Source data
_ _ _

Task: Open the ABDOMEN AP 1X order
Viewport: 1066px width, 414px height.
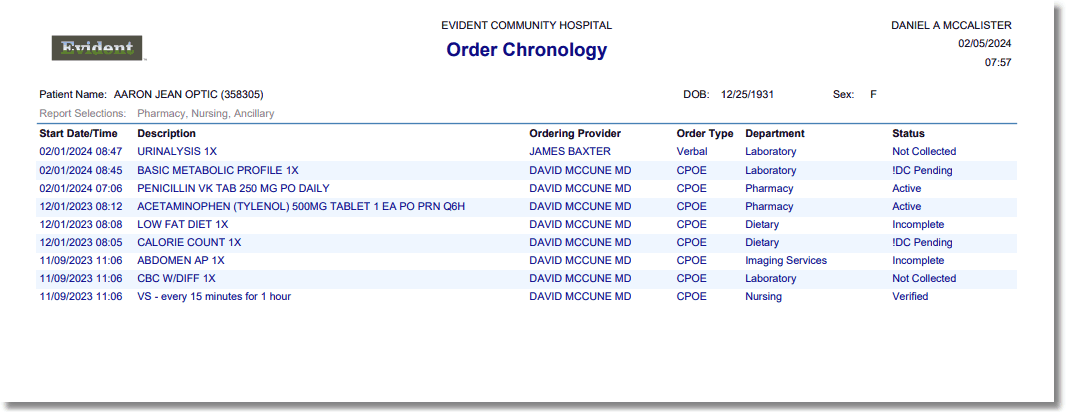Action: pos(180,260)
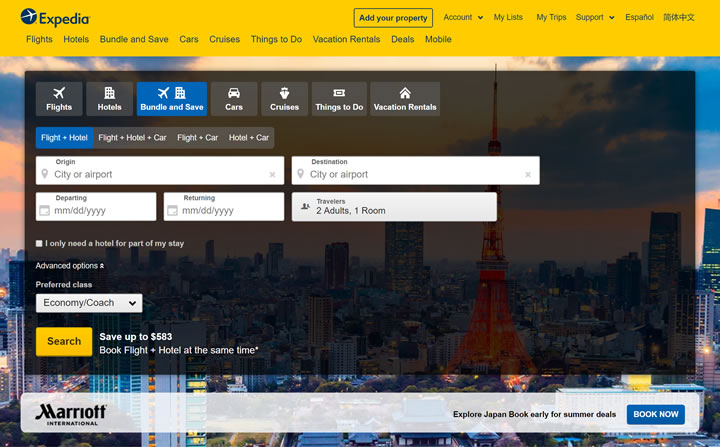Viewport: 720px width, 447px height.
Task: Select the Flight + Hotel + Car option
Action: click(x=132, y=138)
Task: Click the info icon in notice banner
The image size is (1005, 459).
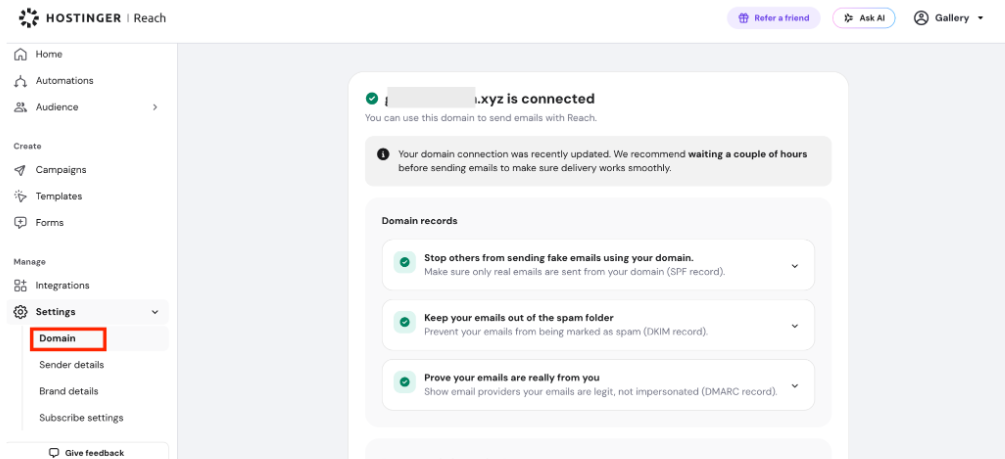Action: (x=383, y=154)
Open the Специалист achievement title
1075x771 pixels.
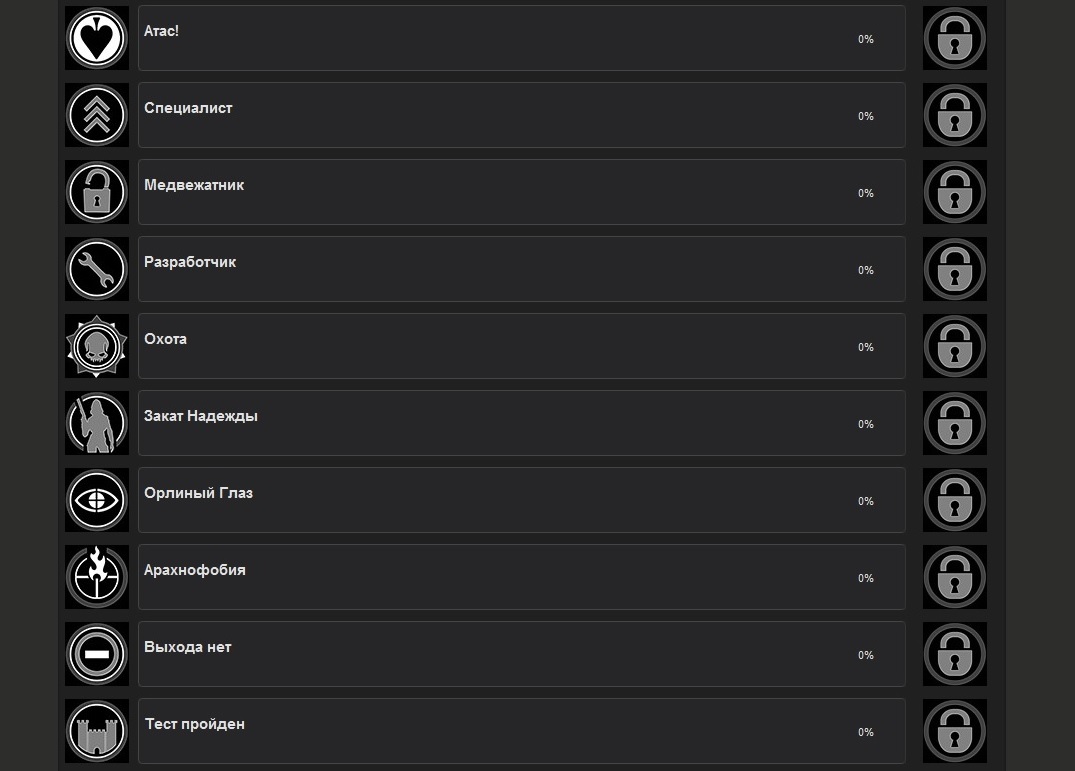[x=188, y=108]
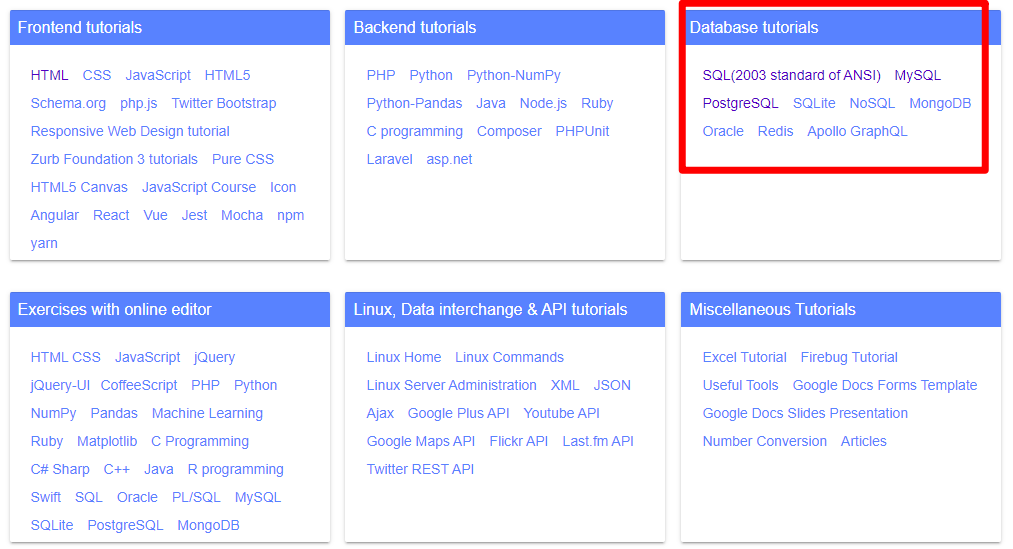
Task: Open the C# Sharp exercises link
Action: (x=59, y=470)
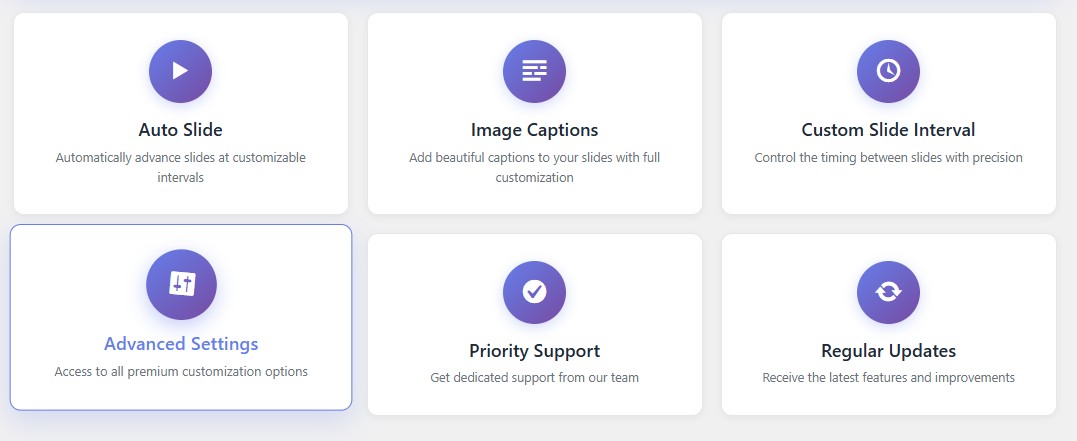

_ _ _

WHAT IS REQUIRED.
Of the entries above, print exactly those lines that run from the one containing "Task: Click the info icon in notice banner" through the last line, excluding any pictures.

SOLUTION.
Task: Click the info icon in notice banner
The image size is (1005, 459).
Action: (x=383, y=154)
Open the Специалист achievement title
1075x771 pixels.
[x=188, y=108]
Task: Open the C# Sharp exercises link
Action: (x=59, y=470)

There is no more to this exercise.